**Task material**
╔══

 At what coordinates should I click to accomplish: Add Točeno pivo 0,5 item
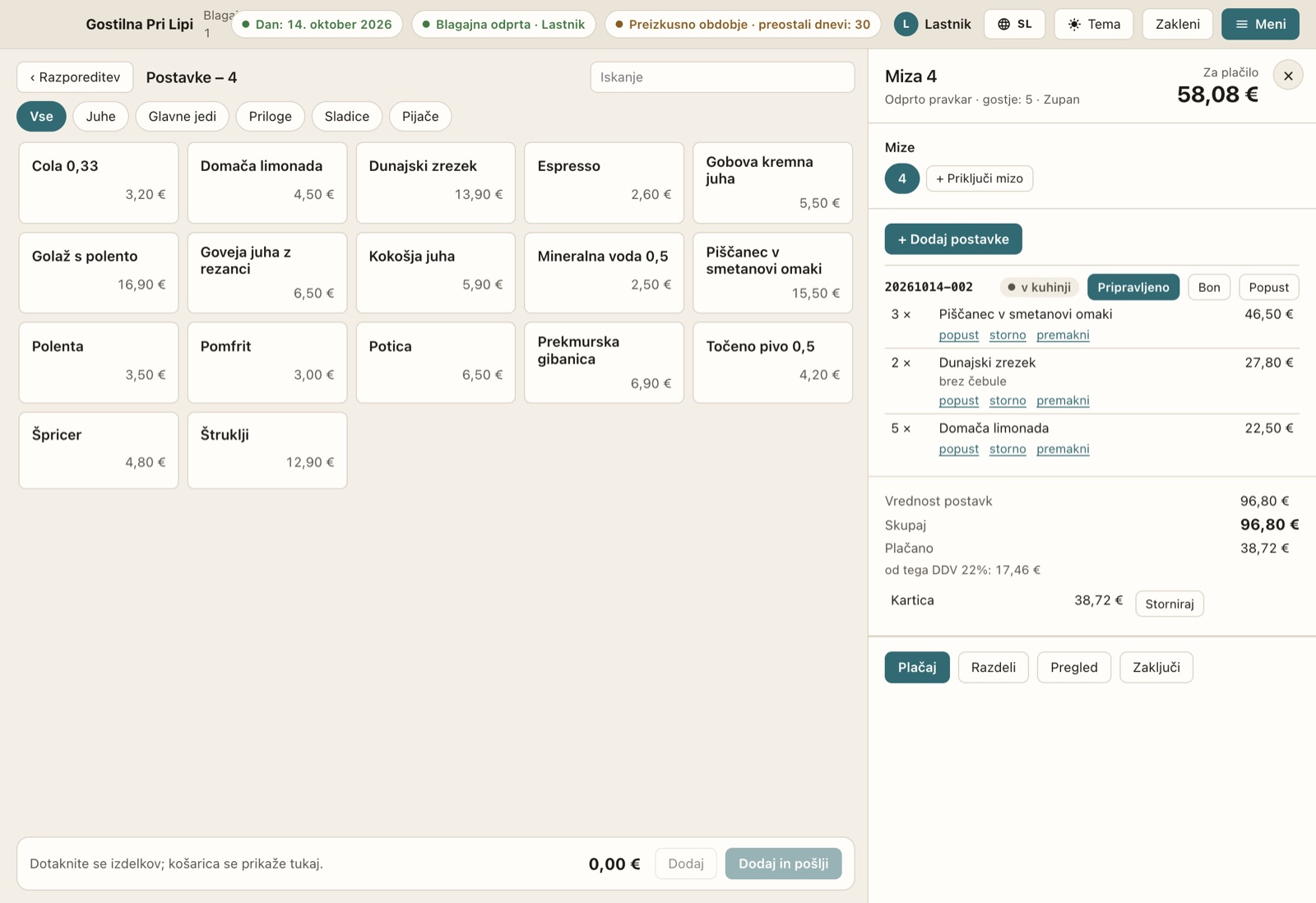point(772,363)
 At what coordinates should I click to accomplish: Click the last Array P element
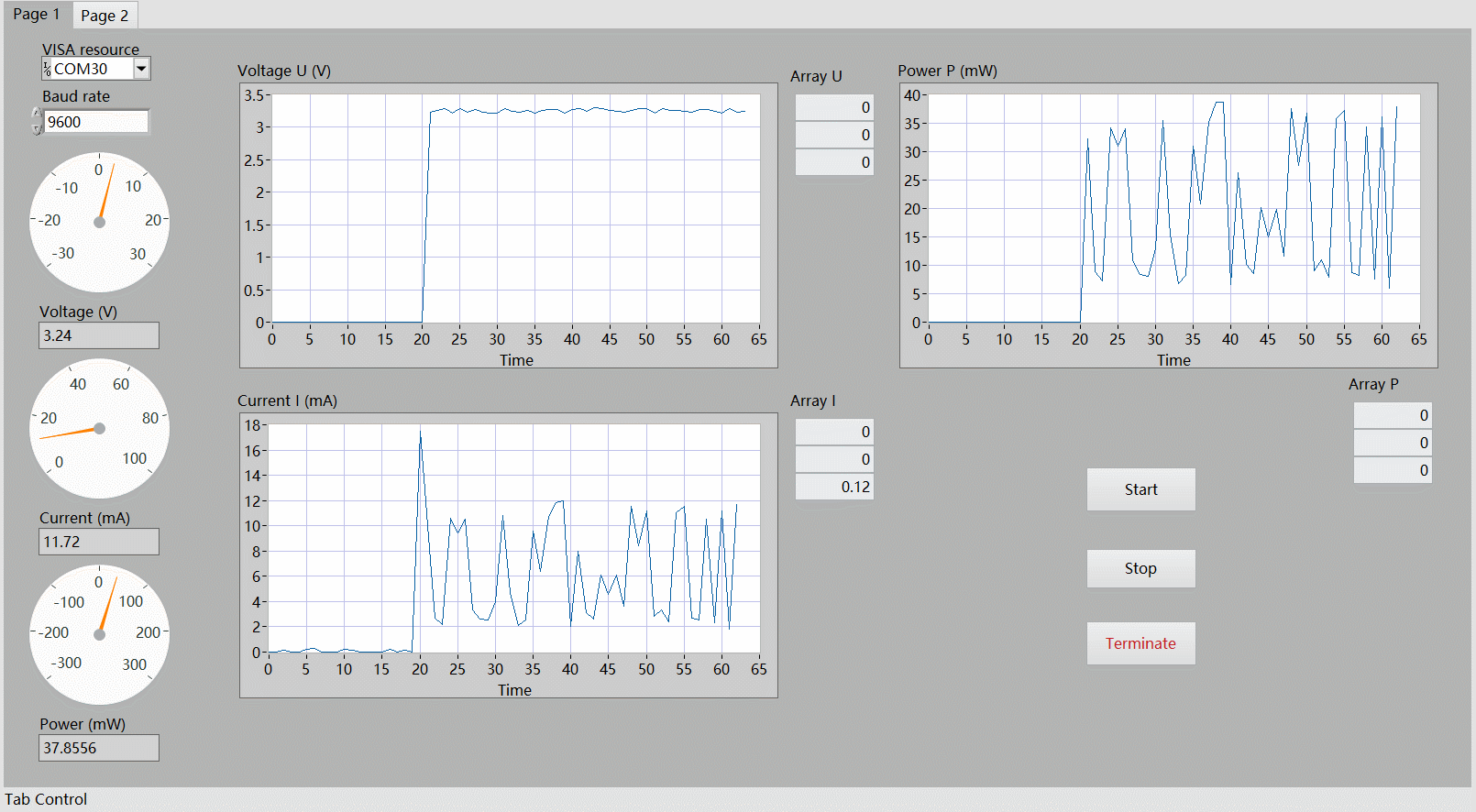coord(1393,470)
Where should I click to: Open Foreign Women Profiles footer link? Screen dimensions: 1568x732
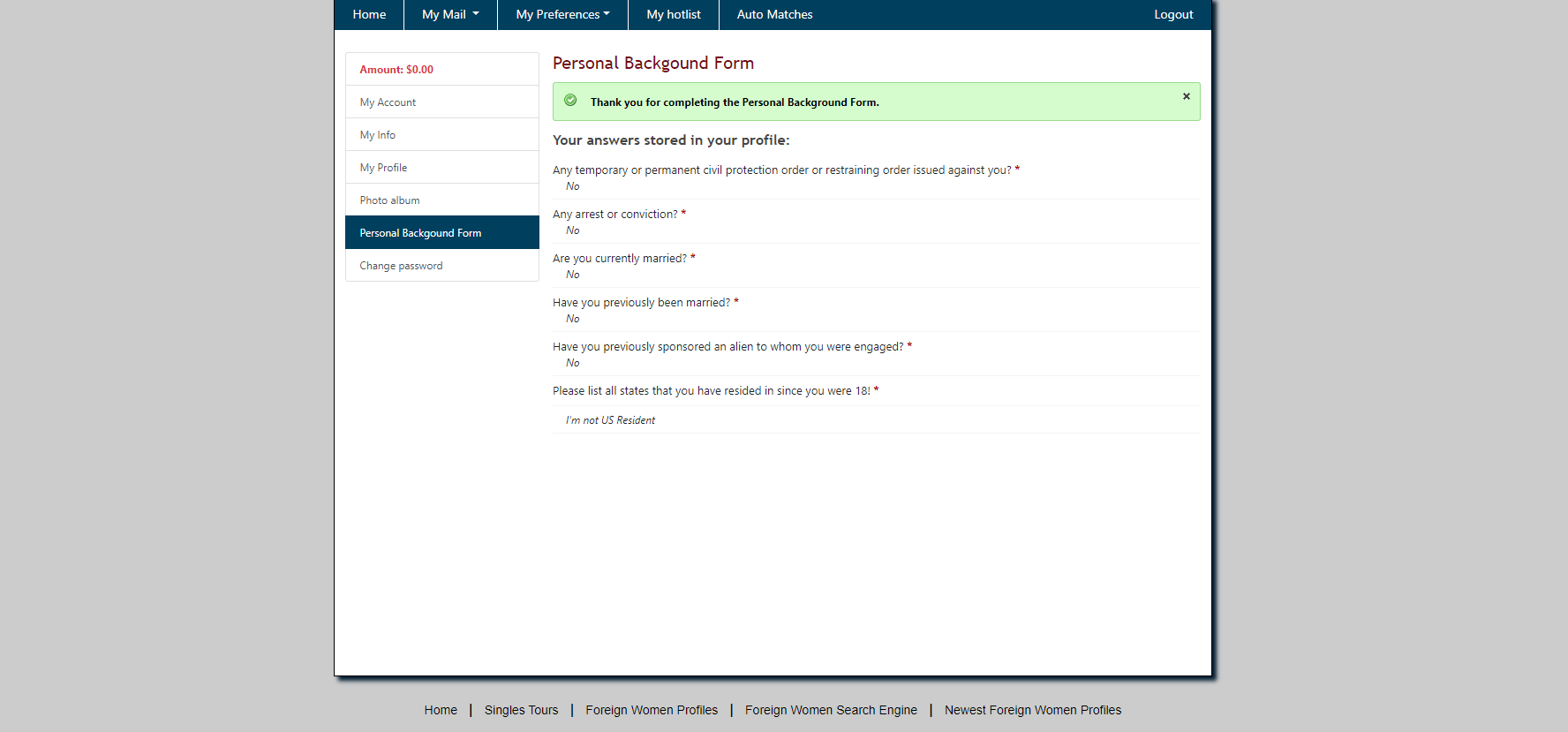(652, 710)
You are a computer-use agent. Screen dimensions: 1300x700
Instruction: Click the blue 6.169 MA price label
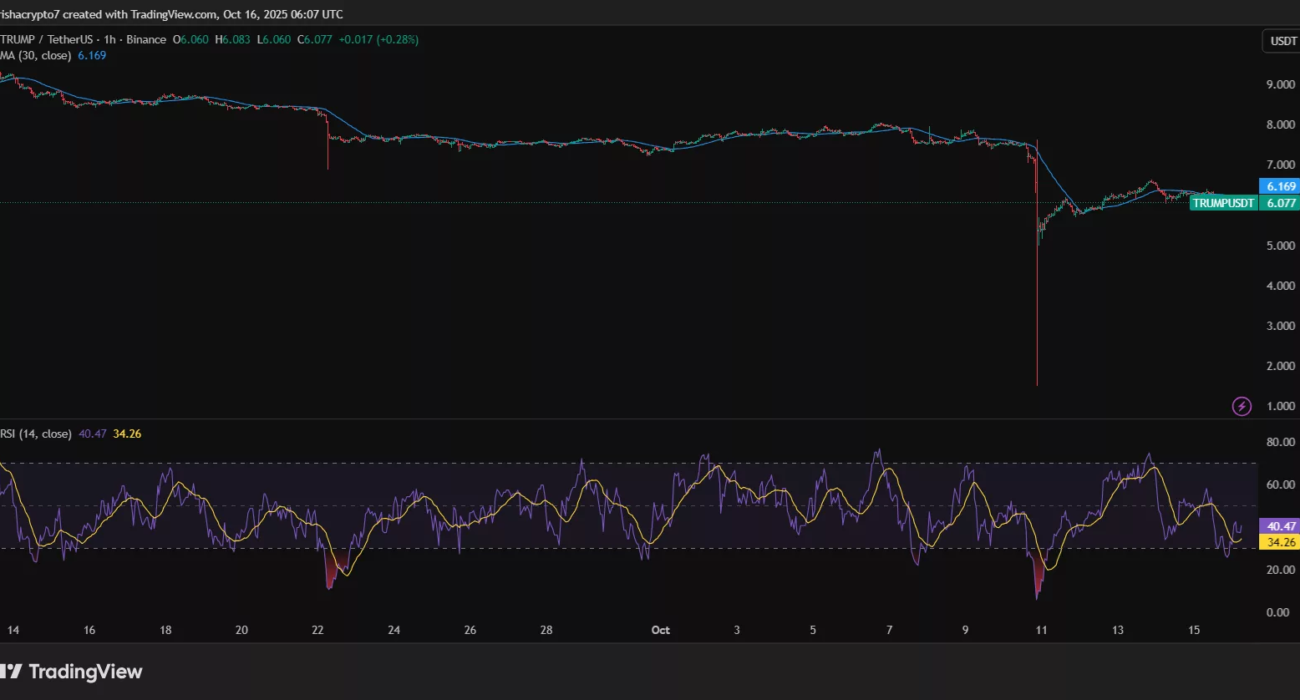(x=1280, y=187)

╚══

**Exercise details**
Extract every line of the items above that contains the word "should", matching case exactly.

**Full output**
 At what coordinates should I click to accomplish: Add Točeno pivo 0,5 item
 At what coordinates should I click to accomplish: Click the last Array P element
Where should I click to: Open Foreign Women Profiles footer link? Screen dimensions: 1568x732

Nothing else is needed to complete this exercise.